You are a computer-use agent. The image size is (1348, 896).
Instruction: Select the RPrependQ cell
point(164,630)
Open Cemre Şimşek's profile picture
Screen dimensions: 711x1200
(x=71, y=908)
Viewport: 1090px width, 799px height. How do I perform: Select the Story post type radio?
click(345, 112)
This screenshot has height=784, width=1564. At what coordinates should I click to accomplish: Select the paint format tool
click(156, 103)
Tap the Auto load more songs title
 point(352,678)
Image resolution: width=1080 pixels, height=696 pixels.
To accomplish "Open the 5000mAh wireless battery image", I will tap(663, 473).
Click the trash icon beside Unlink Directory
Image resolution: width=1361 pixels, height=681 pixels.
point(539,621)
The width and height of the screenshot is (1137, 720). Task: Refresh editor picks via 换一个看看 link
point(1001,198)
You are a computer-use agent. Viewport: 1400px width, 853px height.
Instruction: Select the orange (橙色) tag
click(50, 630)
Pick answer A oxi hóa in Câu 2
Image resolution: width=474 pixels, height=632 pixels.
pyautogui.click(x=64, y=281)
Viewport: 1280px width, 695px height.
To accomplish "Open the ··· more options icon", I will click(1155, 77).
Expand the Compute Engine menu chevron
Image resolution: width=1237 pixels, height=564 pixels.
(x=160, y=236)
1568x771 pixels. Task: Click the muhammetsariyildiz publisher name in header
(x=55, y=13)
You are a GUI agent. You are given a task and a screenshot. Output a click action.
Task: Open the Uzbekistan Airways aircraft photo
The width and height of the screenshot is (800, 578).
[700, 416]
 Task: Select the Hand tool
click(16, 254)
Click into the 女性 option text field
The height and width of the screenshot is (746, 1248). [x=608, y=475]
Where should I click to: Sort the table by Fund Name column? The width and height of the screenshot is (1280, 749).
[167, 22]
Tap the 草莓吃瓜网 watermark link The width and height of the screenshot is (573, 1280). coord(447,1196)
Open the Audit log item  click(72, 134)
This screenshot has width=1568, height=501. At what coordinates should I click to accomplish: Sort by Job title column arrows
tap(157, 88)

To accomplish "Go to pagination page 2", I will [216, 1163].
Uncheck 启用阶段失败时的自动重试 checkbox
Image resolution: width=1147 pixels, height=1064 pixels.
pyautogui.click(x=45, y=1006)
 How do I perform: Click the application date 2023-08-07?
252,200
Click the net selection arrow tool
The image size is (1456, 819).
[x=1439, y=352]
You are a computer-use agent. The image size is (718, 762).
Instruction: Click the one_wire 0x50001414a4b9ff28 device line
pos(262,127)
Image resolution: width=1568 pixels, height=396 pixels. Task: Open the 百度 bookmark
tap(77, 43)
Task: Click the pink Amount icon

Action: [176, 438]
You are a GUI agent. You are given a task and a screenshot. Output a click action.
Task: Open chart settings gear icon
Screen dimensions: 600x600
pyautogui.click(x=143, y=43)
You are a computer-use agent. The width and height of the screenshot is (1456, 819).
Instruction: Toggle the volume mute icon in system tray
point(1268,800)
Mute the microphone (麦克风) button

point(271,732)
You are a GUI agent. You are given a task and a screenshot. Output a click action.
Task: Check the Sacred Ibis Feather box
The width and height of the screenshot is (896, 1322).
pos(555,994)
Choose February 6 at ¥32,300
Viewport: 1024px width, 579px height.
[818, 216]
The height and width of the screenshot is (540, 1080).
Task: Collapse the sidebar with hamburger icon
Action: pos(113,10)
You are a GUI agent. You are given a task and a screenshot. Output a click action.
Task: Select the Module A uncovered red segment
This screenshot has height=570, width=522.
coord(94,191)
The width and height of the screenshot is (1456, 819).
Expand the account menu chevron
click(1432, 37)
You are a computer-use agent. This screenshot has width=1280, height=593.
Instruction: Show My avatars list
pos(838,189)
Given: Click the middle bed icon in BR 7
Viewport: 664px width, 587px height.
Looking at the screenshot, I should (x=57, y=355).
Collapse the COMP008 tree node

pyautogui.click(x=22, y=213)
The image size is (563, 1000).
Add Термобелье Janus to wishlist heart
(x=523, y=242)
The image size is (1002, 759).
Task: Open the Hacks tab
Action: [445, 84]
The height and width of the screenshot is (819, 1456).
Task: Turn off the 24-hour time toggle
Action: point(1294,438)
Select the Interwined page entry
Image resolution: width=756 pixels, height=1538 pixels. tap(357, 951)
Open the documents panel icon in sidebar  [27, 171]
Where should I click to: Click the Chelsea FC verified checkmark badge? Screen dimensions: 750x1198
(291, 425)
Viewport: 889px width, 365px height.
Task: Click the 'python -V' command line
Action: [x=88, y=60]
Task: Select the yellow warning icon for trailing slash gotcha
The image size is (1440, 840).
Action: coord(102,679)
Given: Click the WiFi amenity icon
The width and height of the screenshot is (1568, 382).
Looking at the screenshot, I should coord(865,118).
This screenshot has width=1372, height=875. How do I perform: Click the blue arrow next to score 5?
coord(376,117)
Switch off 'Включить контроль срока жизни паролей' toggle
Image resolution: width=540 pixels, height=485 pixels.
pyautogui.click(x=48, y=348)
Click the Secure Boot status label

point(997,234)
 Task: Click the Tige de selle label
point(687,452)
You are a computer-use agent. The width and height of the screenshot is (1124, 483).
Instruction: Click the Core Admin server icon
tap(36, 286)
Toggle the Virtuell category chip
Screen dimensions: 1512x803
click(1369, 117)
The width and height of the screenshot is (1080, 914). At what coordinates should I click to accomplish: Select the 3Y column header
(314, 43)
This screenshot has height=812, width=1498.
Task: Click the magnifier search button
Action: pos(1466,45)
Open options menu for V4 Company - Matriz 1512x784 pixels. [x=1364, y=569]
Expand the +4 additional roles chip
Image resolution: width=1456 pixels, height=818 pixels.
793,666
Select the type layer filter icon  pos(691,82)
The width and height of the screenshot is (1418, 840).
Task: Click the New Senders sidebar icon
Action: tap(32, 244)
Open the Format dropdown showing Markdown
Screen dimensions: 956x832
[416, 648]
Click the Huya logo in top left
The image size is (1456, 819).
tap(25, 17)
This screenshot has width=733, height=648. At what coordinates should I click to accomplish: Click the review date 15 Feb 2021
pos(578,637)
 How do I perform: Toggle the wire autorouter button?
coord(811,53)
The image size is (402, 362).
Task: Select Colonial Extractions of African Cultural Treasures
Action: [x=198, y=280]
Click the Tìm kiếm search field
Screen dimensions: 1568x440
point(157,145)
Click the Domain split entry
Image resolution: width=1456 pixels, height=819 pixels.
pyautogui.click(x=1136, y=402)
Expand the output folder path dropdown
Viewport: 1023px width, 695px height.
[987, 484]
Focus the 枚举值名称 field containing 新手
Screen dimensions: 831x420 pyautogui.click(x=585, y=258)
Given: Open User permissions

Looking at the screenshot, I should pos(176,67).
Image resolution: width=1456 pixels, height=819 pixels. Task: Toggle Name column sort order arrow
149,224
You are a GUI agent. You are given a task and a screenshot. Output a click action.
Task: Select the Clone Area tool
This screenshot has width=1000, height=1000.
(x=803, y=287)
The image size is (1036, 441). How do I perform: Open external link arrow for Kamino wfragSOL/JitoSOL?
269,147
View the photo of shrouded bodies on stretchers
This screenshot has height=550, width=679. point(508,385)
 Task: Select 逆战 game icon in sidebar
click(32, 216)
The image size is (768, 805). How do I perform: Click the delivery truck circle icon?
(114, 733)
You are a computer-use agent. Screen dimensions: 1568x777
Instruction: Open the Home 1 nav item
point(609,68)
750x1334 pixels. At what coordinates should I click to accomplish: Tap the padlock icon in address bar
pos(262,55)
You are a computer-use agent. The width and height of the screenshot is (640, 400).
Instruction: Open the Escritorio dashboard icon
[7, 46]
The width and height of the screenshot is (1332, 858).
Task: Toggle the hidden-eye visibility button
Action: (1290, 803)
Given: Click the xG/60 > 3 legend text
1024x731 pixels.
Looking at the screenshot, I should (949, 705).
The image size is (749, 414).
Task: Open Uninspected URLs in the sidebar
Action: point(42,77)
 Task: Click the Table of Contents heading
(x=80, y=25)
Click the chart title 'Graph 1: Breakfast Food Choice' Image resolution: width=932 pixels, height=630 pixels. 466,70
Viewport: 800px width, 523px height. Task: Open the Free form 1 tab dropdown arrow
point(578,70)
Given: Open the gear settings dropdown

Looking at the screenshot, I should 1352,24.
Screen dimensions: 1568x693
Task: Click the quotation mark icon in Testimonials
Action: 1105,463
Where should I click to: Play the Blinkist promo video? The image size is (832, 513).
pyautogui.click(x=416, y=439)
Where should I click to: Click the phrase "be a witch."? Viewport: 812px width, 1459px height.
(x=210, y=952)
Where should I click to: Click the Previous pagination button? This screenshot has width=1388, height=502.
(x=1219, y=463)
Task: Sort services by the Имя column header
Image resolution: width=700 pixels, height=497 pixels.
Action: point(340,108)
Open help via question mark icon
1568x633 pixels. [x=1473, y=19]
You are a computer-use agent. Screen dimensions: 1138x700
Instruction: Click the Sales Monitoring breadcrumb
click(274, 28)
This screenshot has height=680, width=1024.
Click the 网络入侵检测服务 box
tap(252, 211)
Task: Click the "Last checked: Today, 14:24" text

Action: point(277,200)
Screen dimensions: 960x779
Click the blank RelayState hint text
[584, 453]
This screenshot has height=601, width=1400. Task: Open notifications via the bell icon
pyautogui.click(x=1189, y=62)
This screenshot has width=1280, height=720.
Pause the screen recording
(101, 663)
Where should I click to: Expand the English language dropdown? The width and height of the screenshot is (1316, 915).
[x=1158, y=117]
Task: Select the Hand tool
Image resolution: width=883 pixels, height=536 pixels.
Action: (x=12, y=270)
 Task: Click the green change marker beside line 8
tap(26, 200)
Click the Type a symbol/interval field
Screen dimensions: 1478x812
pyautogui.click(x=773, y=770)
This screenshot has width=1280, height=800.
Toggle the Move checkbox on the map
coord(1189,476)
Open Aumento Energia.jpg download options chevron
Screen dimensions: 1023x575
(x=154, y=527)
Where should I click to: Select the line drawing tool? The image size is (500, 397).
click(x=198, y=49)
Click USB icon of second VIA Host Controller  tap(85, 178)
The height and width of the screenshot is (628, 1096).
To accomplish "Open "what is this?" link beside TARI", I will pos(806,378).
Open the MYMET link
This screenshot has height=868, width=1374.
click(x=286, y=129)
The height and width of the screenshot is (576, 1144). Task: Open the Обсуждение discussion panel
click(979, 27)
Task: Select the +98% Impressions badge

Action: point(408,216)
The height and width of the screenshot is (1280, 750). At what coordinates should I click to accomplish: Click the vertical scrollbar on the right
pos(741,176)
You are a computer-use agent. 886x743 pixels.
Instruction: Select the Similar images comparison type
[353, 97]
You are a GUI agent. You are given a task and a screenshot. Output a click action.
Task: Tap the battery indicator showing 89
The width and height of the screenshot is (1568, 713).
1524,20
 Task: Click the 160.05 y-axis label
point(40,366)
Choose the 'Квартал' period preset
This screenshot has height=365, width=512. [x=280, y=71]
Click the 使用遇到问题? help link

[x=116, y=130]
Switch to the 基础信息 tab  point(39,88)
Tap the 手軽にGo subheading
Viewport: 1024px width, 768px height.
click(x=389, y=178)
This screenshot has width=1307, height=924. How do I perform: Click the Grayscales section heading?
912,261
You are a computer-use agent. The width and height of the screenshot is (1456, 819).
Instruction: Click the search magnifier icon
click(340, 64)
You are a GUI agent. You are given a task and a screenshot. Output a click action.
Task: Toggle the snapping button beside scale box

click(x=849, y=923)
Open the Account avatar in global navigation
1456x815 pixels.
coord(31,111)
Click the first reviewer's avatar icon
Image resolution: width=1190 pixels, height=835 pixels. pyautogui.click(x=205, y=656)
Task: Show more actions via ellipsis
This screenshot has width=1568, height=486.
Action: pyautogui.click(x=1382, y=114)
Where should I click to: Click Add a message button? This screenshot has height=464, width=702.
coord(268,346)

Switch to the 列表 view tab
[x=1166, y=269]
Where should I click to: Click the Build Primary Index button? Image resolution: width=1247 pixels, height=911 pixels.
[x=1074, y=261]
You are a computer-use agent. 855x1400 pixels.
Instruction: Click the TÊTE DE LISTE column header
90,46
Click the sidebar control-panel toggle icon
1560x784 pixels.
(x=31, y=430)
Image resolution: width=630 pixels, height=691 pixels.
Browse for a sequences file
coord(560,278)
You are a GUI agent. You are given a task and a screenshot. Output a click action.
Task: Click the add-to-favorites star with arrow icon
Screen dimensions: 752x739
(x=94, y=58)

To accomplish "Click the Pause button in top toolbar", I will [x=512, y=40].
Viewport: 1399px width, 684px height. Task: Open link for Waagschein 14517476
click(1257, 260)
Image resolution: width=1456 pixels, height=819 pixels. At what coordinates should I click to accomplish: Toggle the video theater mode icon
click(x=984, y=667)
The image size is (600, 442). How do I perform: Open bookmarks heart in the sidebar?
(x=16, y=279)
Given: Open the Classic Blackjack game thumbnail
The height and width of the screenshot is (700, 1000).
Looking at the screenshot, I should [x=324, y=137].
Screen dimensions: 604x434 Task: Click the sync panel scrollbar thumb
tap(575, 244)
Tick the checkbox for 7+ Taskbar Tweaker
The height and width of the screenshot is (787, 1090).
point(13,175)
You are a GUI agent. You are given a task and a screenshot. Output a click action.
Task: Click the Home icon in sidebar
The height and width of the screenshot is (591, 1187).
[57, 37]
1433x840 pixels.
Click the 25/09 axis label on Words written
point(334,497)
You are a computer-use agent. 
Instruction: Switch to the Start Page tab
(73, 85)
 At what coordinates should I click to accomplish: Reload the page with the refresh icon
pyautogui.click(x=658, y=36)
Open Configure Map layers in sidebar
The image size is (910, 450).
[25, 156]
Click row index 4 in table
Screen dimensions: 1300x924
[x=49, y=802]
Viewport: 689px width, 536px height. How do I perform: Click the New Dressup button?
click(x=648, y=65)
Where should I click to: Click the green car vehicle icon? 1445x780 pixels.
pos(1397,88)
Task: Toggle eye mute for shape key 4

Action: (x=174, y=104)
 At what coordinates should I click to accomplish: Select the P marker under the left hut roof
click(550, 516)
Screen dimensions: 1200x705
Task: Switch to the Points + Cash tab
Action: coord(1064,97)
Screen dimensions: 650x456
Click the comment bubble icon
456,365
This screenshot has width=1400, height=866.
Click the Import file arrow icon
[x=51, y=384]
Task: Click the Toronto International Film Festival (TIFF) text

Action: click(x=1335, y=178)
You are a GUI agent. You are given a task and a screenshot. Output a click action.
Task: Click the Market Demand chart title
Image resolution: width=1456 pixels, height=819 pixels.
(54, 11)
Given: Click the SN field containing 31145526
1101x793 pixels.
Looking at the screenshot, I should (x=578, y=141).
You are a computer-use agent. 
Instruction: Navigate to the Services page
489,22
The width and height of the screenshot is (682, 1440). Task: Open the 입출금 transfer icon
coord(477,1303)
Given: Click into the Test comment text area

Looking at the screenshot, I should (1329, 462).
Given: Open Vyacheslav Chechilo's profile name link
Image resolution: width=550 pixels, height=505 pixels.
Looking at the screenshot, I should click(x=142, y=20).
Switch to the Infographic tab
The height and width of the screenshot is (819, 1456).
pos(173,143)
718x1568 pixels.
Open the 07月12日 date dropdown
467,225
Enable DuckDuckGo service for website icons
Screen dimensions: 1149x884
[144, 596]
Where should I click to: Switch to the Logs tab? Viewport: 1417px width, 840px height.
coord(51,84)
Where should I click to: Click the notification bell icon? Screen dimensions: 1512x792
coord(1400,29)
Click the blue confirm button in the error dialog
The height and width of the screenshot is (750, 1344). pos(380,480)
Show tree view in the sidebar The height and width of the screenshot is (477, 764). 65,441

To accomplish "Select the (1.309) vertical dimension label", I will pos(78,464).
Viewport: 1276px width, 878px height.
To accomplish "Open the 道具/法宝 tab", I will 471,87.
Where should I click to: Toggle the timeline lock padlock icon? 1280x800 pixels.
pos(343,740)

> Task description: Can you copy, word for word, the lines that open with the very first line and close with the line containing "point(352,678)", both ends included?

> Answer to this problem:
You are a computer-use agent. The image size is (1348, 896).
Instruction: Select the RPrependQ cell
point(164,630)
Open Cemre Şimşek's profile picture
Screen dimensions: 711x1200
(x=71, y=908)
Viewport: 1090px width, 799px height. How do I perform: Select the Story post type radio?
click(345, 112)
This screenshot has height=784, width=1564. At what coordinates should I click to accomplish: Select the paint format tool
click(156, 103)
Tap the Auto load more songs title
 point(352,678)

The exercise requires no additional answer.